§ **Records**
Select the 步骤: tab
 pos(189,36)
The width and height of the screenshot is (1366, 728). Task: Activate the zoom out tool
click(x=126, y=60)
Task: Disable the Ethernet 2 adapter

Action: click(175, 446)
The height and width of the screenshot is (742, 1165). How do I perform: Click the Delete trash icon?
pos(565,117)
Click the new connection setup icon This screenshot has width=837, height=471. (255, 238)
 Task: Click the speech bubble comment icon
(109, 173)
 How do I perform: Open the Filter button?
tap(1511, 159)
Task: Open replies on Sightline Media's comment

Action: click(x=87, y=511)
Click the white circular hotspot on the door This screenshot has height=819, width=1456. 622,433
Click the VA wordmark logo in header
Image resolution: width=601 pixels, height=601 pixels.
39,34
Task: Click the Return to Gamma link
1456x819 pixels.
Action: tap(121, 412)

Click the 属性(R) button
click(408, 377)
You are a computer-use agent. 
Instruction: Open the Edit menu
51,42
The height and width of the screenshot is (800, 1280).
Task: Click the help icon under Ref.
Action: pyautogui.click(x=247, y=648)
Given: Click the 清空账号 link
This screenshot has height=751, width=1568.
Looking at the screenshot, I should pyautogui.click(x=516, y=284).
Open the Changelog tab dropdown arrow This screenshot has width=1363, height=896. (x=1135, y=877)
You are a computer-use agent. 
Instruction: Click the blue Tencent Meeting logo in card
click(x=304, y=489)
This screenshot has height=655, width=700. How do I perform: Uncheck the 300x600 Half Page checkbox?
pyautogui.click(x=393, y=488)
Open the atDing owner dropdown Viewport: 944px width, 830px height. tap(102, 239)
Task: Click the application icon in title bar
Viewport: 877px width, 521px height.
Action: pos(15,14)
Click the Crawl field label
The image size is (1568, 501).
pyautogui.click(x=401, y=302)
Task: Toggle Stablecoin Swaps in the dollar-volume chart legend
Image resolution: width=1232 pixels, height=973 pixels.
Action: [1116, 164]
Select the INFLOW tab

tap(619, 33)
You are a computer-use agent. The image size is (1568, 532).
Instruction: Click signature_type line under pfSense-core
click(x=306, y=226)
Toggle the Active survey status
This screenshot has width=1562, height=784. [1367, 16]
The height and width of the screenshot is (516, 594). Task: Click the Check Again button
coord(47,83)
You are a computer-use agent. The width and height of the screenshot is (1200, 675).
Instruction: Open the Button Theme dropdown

§ **What to produce**
Wherever a line in the entries above holds "agent", copy that line.

§ **Output for this task**
You are a computer-use agent. 
You are a computer-use agent. 
You are a computer-use agent. The image size is (1568, 532).
You are a computer-use agent. The width and height of the screenshot is (1200, 675).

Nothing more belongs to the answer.